I’m a but surprised that they rejected everything on the ballot, but I think the bare fact of tax increases in the budget has colored their opinion on all the measures (which is fine with me, if they want to look a gift horse in the mouth).
SACRAMENTO – The California Republican Party on Saturday voted to oppose all six ballot proposals in next month’s special election, saying voters must reject higher taxes.
The vote by the party’s executive committee followed a lively, hour-long debate that focused on Proposition 1A. The measure would create a state spending cap and bolster California’s rainy day fund, two concepts Republicans have long promoted.
But those provisions were overshadowed by triggers in the measure that would extend the sales and income taxes adopted by the state Legislature.
Party chairman Ron Nehring said the vote symbolized his members’ dissatisfaction with the entire budget deal struck by the governor and lawmakers in February to close the state’s budget deficit, then projected to be nearly $42 billion.
There’s a serious divide and a lack of trust between the electeds and the grassroots on both sides of the aisle. And the urgent pleas to pass the initiatives just makes things worse, in my opinion, because defending them inevitably sends you down some blind alleys. Check out Speaker Bass’ attempt, which includes one glaring dichotomy.
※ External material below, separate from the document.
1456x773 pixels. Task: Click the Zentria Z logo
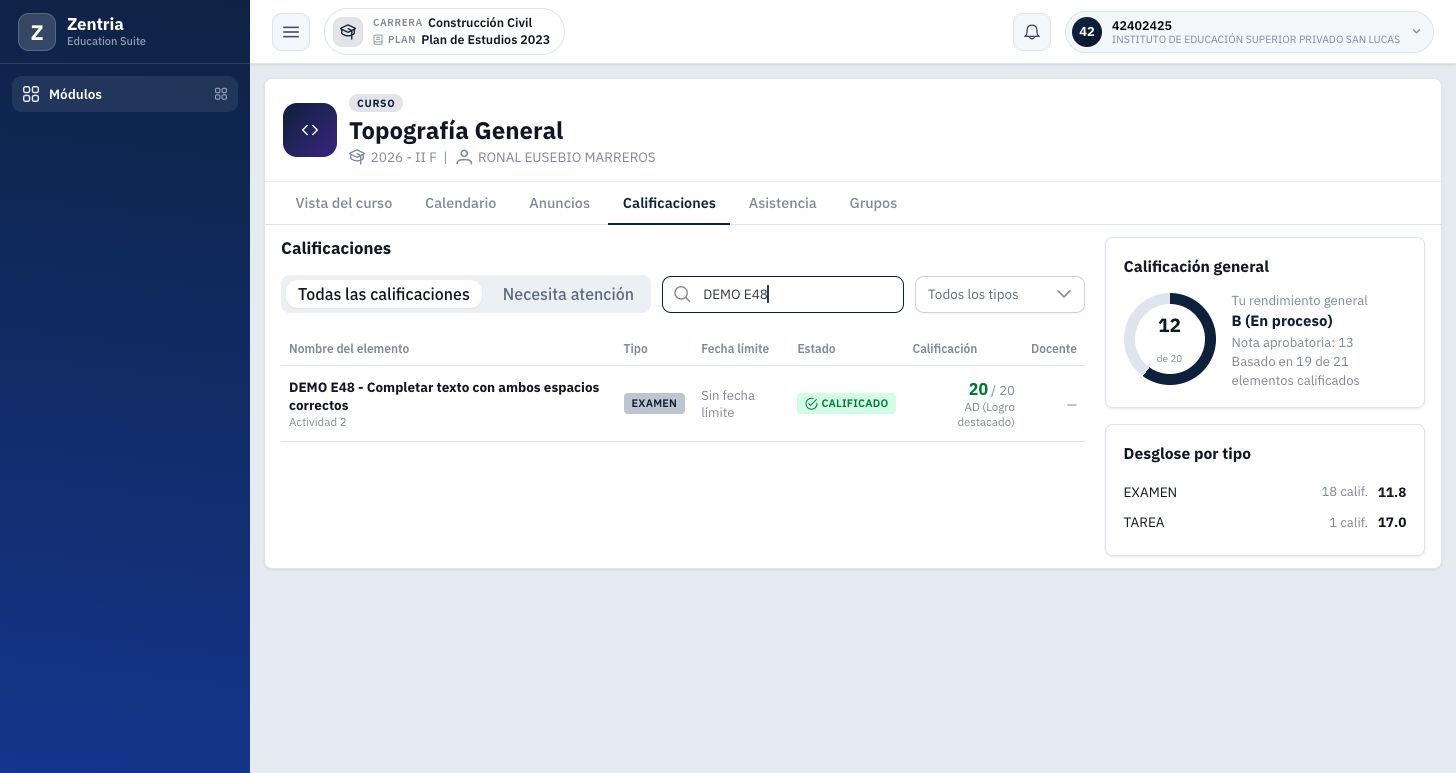(x=37, y=32)
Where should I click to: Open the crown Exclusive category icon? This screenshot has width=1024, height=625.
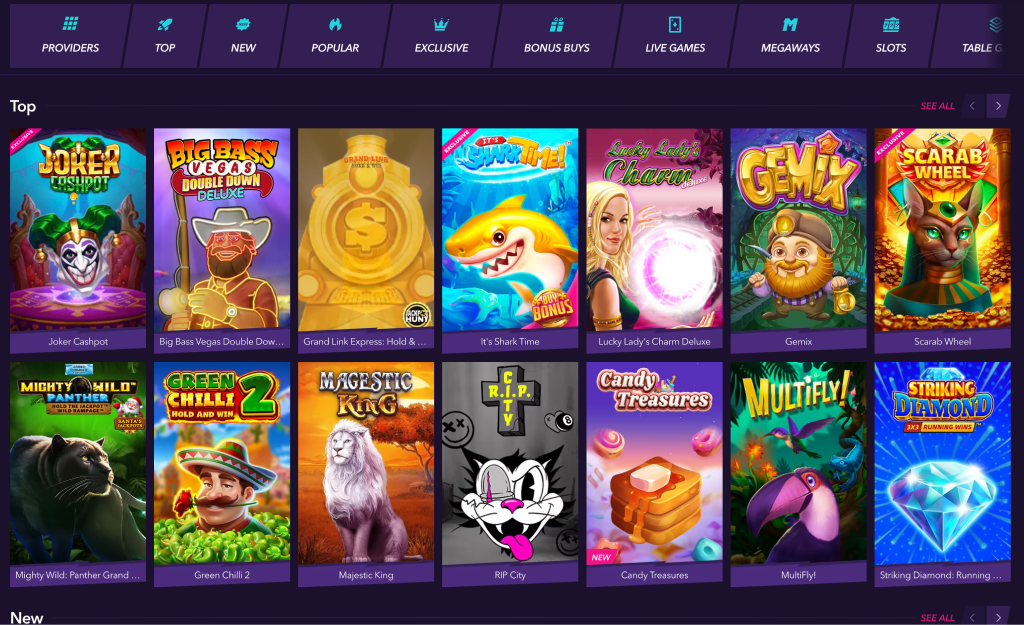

“If we don’t pass these measures, when we begin to negotiate next year’s budget, we will have a $14 billion hole instead of an $8 billion hole,” Bass said.
People have become confused, she said, over critics’ statements that measures 1D and 1E will take money from children and mental health programs funded through Props. 10 and 63. Bass said the new measures will tap into the prior propositions’ reserve funds and divert the money into very same programs that the propositions were intended to serve: core children and mental health programs.
“If these measure fail, we will have to cut children and mental health programs,” Bass said. “We are not using all the reserves but some of that money, which will otherwise just sit in the reserves.”
Really, Madame Speaker? Wouldn’t Prop. 1A divert billions to “just sit in the reserves”? Are you not in favor of that now, because I get confused. How can you coherently argue against the value of cash reserves in programs with stable revenue sources and for the value of cash reserves in the unstable revenue-sourced overall budget? The more the leadership talks about these ballot measures, the more they trip themselves up.
Sounds like the base had their say, but will the party leadership and major candidates and big donors have the last laugh. They get to appear to comply with their base’s wishes, but then let don’t spend a dime to defeat them. Gazillionaires Poizner and Whitman rail against Prop 1A – but then donate nothing to the NO campaign, letting the Yes people own the media.
Perhaps having their party being against all the props is a good thing for those who want them to pass — it makes the YES option look like the right one for people who are used to knowing what’s best for the state by looking to what the Republicans want and then doing the opposite…
Anything the California Republican Party is opposed to must be good for California, so there fore since they are against all the Propositions on the May 19th ballot then I will be voting YES on them all.